Our experience has been that employees want to use tablets in addition to their laptops, not instead of them. We think that the tablet will be the device that users choose for their everyday (mobile) computing, such as browsing the Internet, reading email and reading documents, but they will still want to use laptops for more complicated work, such as spreadsheets. For these tasks, they will prefer to use their laptop although this is becoming increasingly relegated to the desk.

The tablet, being lighter, sleeker and generally cooler, is a better personal accessory and more user-friendly for portable computing. Part of the attraction of the tablet, in our opinion, is the fact that it can be a dual-use device – you can use it for work and play. This raises all the familiar security questions associated with BYOD, and even if the device is provided by the company. If the employee wants to download personal apps as well as using the standard office software, there will be questions raised about risk of company data going astray and inbound security threats. So the challenge to any company introducing tablet computing is how to take appropriate measures to keep the company network secure but without "hobbling" the device and severely impacting the user experience, because if the experience is diminished, the device simply may not be used.

It seems to easy to get carried away and implement new software solutions that manage and restrict smart phones and tablets very tightly, allowing the company to dictate what can and can’t be downloaded to the device and provide the ability to remotely wipe the device. However these technologies are expensive and complex and can restrict the user experience.
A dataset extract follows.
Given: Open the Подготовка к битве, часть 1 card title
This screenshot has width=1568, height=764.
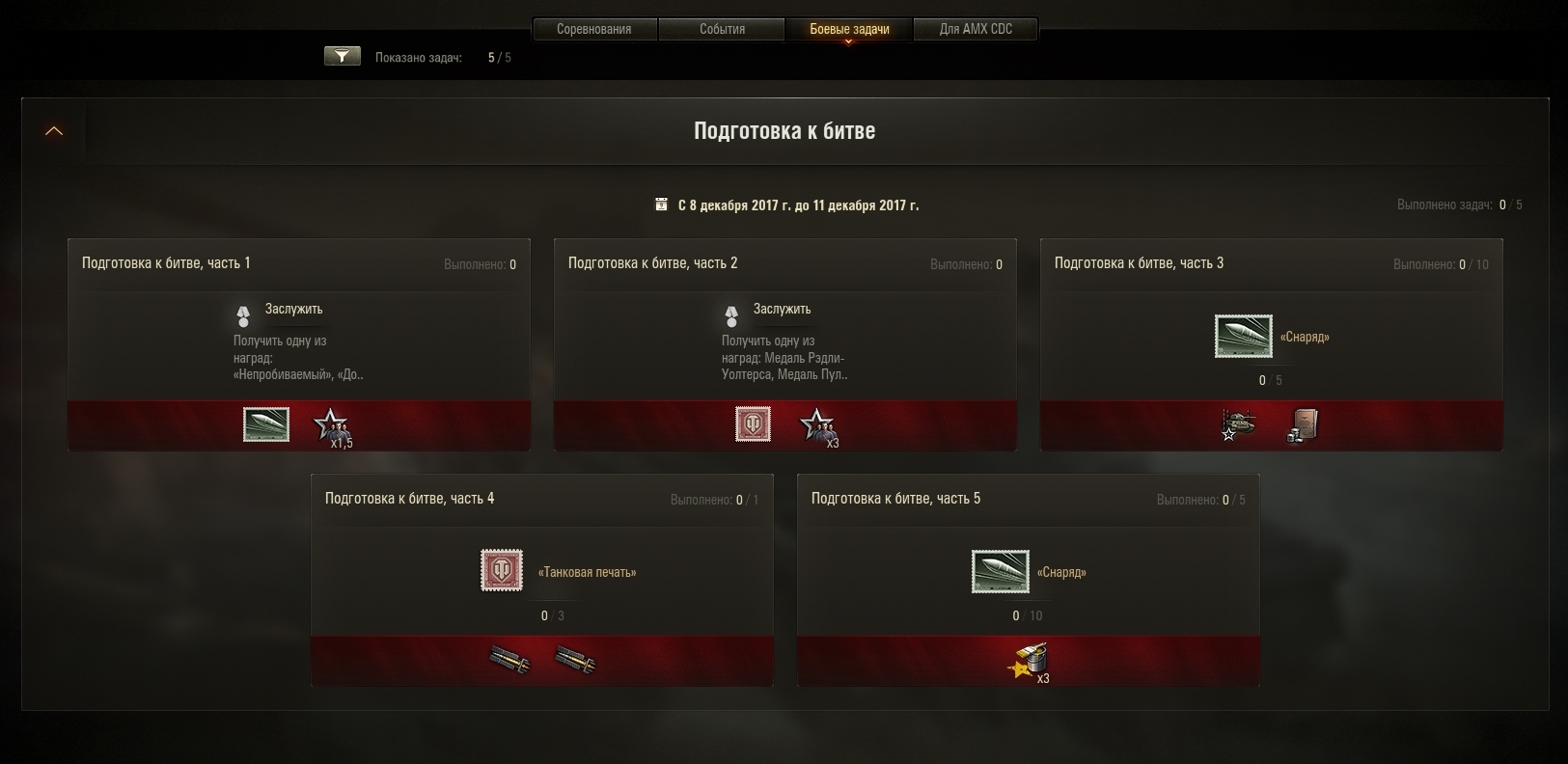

There is also a question on whether it is right for the company to wipe data from an employee’s personal device.

In our opinion, physical and logical separation of BYOD and the corporate environment may be a simpler and more manageable approach to providing secure access with less impact on the user experience. Many companies provide a physically (or logically) separate WLAN with access only to the internet and by coupling this with VDI where all data is hosted on the company servers and the tablet simply is window to server and never holds any of the company data.

One very important difference between tablets and laptops is the way they connect to the network. With a laptop, you usually connect to the corporate network by an Ethernet connection at your desk. Some tablets may have Ethernet ports, but in practice, they do everything through a WiFi connection. This means that if employees and visitors are using tablet computers in your building, they will be relying on the WiFi connection to gain network access, and the traffic on the volume of WiFi traffic is going to increase.

What’s more, tablet computers are designed with cameras and microphones and employees will expect use these – but the traffic they create this way will need different treatment compared to the typical email or internet browsing that your WLAN was designed to support. So the typical WiFi network will soon come under considerable pressure in terms of volume and traffic profile. The requirement becomes one of real time communications over WiFi – something the old WiFi network is not ready to support.

Our advice to anyone wanting to provide employees network access through tablet computers is this – first explore ways to securely extend your corporate IT services tablets, you should then test your WiFi network(s) and finally adapt the WiFi to cope with the new loading and different traffic profiles that are coming its way. The solutions to these problems do not need necessarily to be complex or expensive but probably do need some careful consideration before jumping in.